Given information: Begin
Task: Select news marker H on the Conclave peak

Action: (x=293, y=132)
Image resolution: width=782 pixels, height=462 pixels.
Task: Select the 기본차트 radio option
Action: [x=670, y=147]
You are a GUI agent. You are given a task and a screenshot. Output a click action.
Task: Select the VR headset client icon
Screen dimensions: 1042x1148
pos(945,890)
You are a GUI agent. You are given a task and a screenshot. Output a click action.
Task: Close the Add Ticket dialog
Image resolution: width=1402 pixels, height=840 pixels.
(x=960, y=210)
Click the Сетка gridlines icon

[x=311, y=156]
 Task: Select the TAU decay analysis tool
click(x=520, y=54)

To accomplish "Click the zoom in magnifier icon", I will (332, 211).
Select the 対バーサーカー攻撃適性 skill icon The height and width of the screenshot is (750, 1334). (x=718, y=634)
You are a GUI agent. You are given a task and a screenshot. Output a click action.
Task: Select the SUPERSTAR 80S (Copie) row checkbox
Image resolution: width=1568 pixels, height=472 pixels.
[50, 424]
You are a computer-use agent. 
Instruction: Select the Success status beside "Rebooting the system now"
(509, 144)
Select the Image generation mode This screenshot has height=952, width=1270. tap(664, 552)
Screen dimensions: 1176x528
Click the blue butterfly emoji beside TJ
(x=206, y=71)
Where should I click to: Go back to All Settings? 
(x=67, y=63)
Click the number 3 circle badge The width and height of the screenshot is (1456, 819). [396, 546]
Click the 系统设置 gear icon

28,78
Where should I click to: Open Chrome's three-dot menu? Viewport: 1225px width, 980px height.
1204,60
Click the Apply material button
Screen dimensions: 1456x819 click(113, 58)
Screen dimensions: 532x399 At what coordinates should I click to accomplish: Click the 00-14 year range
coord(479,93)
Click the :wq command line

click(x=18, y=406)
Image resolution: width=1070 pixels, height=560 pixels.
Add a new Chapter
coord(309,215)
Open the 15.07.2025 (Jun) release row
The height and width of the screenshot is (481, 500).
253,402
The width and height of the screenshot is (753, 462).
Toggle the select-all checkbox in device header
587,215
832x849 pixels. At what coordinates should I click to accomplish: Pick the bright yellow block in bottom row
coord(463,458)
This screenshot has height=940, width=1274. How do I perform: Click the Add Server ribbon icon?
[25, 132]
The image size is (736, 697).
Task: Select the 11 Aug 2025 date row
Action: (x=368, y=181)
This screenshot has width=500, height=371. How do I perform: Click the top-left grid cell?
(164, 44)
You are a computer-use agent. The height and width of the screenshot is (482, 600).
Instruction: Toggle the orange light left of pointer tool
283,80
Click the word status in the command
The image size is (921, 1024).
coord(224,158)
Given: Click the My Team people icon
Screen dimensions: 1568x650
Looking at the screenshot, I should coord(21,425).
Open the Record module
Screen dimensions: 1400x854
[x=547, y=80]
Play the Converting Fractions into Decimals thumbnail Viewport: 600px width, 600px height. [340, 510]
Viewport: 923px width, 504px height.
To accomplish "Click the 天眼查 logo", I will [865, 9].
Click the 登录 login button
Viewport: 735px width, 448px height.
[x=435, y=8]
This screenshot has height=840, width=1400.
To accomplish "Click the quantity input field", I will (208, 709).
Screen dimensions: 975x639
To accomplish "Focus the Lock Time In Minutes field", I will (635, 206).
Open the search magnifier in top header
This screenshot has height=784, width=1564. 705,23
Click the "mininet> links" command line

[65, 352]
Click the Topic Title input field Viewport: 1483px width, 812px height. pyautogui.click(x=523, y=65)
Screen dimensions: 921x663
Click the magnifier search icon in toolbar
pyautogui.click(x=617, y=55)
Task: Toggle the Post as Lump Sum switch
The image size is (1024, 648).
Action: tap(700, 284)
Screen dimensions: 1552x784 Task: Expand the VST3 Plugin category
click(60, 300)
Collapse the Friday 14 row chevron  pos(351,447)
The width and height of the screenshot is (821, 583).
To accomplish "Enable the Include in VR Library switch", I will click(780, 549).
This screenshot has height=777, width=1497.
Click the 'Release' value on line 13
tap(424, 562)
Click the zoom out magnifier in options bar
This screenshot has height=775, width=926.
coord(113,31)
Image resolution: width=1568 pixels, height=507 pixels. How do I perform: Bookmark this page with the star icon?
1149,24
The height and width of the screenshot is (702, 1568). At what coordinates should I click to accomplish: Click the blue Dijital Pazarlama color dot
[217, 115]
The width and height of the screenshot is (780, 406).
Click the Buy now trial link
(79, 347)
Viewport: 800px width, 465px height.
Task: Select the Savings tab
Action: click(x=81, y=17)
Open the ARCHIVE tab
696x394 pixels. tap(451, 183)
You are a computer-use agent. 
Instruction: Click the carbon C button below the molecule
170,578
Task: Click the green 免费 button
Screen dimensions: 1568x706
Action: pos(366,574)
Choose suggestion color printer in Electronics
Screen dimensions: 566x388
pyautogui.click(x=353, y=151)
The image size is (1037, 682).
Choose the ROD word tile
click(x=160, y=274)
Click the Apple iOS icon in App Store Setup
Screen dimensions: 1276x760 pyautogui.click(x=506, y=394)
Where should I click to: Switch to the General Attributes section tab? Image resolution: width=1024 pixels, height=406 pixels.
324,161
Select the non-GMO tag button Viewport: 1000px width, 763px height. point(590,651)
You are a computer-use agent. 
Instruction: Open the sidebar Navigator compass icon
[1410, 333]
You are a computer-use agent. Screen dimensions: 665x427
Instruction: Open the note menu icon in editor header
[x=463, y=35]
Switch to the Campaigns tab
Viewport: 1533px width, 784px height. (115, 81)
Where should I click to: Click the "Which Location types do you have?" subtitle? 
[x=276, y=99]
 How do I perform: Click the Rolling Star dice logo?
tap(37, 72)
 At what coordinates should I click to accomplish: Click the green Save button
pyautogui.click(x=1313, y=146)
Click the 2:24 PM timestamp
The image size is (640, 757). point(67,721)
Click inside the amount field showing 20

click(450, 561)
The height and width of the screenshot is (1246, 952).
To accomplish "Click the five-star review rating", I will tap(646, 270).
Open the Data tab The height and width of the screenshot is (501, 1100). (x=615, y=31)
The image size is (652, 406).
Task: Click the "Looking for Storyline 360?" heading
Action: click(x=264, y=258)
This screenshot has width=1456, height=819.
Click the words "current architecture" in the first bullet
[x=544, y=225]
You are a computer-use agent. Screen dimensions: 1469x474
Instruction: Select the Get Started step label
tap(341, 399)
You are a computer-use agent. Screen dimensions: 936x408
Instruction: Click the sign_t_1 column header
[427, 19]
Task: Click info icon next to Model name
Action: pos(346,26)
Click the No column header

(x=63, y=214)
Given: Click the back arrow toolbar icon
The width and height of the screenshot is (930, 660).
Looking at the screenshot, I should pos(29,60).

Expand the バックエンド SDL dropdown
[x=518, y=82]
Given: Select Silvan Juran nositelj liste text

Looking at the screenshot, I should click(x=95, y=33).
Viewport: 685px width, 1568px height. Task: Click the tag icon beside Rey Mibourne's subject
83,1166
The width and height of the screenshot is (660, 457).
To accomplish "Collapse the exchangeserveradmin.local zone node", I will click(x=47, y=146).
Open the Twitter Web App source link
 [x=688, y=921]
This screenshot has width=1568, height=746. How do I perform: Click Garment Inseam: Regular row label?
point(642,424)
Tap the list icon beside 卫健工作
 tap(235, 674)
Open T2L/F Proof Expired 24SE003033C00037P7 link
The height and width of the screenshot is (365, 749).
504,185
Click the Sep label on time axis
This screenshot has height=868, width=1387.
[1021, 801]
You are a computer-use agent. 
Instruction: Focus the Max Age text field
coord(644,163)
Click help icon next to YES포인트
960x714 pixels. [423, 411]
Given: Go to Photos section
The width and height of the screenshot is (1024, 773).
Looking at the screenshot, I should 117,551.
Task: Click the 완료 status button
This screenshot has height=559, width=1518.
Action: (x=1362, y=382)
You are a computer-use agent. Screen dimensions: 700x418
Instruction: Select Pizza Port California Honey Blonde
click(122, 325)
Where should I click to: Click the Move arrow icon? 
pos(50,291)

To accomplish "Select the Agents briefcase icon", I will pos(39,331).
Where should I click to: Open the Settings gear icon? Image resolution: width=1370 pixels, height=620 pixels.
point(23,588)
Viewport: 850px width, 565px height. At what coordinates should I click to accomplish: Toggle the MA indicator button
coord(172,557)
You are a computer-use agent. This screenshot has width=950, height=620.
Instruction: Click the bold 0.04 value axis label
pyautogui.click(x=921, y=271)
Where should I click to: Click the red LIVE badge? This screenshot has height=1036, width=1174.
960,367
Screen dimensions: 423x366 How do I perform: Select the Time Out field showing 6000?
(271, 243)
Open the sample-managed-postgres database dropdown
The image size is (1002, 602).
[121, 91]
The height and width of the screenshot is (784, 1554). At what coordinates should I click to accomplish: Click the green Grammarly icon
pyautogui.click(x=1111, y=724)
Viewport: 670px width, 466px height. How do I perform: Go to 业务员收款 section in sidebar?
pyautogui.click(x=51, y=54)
Given information: End
Keep both end lines and retype everything in the records above from the line containing "Click the Apply material button" through the line containing "Click the Topic", exactly, with nothing else.

Click the Apply material button
Screen dimensions: 1456x819 click(113, 58)
Screen dimensions: 532x399 At what coordinates should I click to accomplish: Click the 00-14 year range
coord(479,93)
Click the :wq command line

click(x=18, y=406)
Image resolution: width=1070 pixels, height=560 pixels.
Add a new Chapter
coord(309,215)
Open the 15.07.2025 (Jun) release row
The height and width of the screenshot is (481, 500).
253,402
The width and height of the screenshot is (753, 462).
Toggle the select-all checkbox in device header
587,215
832x849 pixels. At what coordinates should I click to accomplish: Pick the bright yellow block in bottom row
coord(463,458)
This screenshot has height=940, width=1274. How do I perform: Click the Add Server ribbon icon?
[25, 132]
The image size is (736, 697).
Task: Select the 11 Aug 2025 date row
Action: (x=368, y=181)
This screenshot has width=500, height=371. How do I perform: Click the top-left grid cell?
(164, 44)
You are a computer-use agent. The height and width of the screenshot is (482, 600).
Instruction: Toggle the orange light left of pointer tool
283,80
Click the word status in the command
The image size is (921, 1024).
coord(224,158)
Given: Click the My Team people icon
Screen dimensions: 1568x650
Looking at the screenshot, I should coord(21,425).
Open the Record module
Screen dimensions: 1400x854
[x=547, y=80]
Play the Converting Fractions into Decimals thumbnail Viewport: 600px width, 600px height. [340, 510]
Viewport: 923px width, 504px height.
To accomplish "Click the 天眼查 logo", I will [865, 9].
Click the 登录 login button
Viewport: 735px width, 448px height.
[x=435, y=8]
This screenshot has height=840, width=1400.
To accomplish "Click the quantity input field", I will (208, 709).
Screen dimensions: 975x639
To accomplish "Focus the Lock Time In Minutes field", I will (635, 206).
Open the search magnifier in top header
This screenshot has height=784, width=1564. 705,23
Click the "mininet> links" command line

[65, 352]
Click the Topic Title input field Viewport: 1483px width, 812px height. pyautogui.click(x=523, y=65)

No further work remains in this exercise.